My February project was completed several days ago with a whole week to spare. Now what do I do for the rest of the month?

Actually it is a pretty simple straight forward model to build. The most interesting thing being the internal geared crank mechanism. and that was not difficult. I usually always cut my own gears. Sure it take a little time, but it is so satisfying when I'm finished, and I can make the gears look like the prototype, rather than modifying a commercial gear to try and make it look right. The internal ring gear was machined on the mill, working the quill up and down like a hand powered vertical shaper. The pinion was machined the conventional way. It must have worked, because they turned out ok.
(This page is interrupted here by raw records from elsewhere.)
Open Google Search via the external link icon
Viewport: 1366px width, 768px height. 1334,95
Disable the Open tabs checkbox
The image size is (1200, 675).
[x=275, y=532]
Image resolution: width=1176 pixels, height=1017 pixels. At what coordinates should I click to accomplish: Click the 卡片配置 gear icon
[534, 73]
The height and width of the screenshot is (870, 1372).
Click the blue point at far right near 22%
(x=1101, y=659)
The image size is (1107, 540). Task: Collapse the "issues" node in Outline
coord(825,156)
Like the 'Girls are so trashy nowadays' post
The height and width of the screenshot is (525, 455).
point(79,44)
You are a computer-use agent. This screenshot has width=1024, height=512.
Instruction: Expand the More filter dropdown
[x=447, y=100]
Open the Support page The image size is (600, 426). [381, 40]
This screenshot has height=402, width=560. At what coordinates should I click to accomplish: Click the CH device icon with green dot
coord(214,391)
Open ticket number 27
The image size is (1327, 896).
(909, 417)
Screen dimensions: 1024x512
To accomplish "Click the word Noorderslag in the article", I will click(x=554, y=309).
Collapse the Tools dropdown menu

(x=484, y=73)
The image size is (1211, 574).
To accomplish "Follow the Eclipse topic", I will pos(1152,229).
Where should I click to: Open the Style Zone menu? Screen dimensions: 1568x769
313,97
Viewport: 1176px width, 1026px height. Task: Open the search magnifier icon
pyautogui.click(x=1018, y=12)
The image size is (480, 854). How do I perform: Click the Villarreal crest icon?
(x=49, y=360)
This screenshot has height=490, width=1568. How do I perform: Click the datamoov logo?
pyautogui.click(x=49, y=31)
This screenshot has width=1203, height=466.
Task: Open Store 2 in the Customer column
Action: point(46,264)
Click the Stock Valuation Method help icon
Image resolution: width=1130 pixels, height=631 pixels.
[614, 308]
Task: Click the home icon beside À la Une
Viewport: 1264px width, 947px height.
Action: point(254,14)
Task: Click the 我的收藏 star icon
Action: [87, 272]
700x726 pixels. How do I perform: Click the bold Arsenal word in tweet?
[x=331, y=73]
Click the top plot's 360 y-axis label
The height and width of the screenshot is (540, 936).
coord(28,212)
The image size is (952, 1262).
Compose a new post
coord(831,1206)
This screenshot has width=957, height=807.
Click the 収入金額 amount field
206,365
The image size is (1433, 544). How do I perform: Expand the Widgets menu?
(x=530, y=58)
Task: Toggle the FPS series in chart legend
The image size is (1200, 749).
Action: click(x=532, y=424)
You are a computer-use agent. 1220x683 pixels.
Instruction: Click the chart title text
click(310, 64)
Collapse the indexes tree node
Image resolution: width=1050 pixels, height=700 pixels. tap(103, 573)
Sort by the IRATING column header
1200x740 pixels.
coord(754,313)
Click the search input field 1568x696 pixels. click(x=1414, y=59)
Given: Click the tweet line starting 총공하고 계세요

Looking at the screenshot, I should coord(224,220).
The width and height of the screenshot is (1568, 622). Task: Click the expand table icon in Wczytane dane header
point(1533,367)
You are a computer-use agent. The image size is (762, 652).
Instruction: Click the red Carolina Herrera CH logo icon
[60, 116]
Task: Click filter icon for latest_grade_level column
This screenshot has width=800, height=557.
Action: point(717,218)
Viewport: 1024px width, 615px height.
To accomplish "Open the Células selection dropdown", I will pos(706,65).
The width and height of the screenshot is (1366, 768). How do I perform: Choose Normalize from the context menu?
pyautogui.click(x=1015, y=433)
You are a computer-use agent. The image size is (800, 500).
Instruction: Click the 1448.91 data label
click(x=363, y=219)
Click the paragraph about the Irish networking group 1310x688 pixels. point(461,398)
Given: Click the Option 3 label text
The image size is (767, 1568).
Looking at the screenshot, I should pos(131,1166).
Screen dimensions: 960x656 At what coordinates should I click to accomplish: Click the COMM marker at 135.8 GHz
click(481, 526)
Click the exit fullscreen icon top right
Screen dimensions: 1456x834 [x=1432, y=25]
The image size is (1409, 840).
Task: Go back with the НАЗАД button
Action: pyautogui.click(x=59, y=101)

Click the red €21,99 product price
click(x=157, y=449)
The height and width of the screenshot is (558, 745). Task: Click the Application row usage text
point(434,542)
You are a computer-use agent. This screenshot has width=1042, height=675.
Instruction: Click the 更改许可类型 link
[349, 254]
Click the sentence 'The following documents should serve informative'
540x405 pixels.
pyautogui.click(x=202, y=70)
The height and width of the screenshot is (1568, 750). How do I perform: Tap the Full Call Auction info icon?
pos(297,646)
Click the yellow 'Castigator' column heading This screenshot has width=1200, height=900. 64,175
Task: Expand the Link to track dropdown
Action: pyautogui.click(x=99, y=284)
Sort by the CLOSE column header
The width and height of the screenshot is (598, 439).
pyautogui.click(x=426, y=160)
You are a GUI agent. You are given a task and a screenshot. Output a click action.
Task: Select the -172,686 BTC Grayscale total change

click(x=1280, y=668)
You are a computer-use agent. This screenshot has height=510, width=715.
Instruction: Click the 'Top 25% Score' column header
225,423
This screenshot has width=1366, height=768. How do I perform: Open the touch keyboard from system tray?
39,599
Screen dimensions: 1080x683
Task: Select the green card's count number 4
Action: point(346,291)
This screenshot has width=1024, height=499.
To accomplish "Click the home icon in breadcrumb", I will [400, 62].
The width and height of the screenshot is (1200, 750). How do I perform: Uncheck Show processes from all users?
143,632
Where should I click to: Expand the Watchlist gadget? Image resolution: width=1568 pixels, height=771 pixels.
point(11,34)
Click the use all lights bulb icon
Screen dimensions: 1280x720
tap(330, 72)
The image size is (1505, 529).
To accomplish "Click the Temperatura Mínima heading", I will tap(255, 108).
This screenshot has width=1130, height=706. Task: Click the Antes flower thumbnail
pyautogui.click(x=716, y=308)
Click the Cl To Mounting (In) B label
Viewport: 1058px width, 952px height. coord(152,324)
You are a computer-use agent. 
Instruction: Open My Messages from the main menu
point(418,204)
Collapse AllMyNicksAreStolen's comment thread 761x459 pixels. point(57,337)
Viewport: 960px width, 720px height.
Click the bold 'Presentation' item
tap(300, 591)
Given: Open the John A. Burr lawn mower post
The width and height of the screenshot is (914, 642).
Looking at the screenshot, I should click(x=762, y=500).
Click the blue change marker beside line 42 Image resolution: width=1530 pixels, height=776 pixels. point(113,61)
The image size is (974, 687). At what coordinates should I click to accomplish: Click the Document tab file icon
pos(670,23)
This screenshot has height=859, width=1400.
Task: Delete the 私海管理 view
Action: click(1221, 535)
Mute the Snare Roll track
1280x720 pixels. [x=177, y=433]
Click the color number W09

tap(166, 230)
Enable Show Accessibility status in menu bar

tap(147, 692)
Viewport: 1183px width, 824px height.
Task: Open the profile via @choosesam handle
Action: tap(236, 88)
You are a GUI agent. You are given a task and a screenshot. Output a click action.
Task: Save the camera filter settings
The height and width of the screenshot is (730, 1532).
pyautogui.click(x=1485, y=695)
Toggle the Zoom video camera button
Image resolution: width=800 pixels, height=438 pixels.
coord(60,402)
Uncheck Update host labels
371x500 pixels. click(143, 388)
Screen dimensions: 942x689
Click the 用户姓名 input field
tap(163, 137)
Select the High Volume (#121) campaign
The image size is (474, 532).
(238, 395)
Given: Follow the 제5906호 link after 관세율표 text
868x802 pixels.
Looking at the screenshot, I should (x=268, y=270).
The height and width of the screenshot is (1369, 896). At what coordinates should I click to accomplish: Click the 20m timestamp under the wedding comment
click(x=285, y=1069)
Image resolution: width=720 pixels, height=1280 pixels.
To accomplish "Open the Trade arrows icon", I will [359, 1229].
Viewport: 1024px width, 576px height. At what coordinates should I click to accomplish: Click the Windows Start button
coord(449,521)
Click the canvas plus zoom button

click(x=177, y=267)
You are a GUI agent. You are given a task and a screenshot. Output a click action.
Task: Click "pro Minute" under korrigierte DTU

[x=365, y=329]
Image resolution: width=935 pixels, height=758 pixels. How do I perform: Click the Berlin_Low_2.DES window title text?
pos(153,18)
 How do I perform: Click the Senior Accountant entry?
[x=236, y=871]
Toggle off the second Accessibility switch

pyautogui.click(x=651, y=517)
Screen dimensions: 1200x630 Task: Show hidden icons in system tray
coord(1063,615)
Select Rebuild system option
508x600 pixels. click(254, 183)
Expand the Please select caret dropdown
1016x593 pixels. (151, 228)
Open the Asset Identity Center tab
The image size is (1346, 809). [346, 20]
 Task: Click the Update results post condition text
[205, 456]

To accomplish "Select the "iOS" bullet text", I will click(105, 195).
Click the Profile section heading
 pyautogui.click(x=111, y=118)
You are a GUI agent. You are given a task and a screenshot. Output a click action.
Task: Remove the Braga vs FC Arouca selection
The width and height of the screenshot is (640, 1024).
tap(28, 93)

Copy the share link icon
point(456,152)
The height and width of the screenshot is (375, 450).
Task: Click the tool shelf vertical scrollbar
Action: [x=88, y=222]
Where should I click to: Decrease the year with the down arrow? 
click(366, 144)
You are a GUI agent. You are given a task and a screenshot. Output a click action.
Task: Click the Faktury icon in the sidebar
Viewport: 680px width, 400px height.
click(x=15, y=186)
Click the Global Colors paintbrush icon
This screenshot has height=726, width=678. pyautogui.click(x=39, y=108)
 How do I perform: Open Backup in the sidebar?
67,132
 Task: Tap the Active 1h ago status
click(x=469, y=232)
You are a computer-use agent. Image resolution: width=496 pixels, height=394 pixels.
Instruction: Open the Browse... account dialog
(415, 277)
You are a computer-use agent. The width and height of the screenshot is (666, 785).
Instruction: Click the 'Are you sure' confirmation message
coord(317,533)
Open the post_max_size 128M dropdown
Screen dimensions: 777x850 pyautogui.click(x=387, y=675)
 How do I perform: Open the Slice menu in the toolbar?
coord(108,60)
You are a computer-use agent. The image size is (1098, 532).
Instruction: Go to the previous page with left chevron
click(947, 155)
By golly it really runs too!

[ame]http://www.youtube.com/watch?v=zMSlK5nH6HA[/ame]


----------



## rake60 (Feb 23, 2010)

Beautiful build Birk! :bow:

Rick


----------



## vascon2196 (Feb 23, 2010)

Really cool...


----------



## Cedge (Feb 23, 2010)

Birk
There has been a lot of interest in gear cutting of late. Could you elaborate a bit on how you made the cutter profile for the internal gear? Great piece of work!!

Steve


----------



## ukanduit (Feb 23, 2010)

Wow!! Nice gears!!


----------



## cfellows (Feb 23, 2010)

Cedge  said:
			
		

> Birk
> There has been a lot of interest in gear cutting of late. Could you elaborate a bit on how you made the cutter profile for the internal gear? Great piece of work!!
> 
> Steve



Me too, Birk. I'd really like to know how you determine the profile of the cutter for the internal gear. 

Chuck


----------



## tel (Feb 23, 2010)

Let me add my voice to the call - that set of gears is just totally mind-blowing!


----------



## kustomkb (Feb 23, 2010)

What a beauty!

I really enjoy the hypocycloidal motion.


----------



## Maryak (Feb 23, 2010)

Birk,

Fantastic build, :bow: :bow: :bow: just to add to the clarion call more on your internal gear cutting please.

Best Regards
Bob


----------



## zeeprogrammer (Feb 23, 2010)

Me too! Me too! What everyone said.
Fascinating build. Thanks for posting it.


----------



## vlmarshall (Feb 23, 2010)

Great work! :bow: I really enjoy watching those things run. 




			
				Oldmechthings  said:
			
		

> The internal ring gear was machined on the mill, working the quill up and down like a hand powered vertical shaper.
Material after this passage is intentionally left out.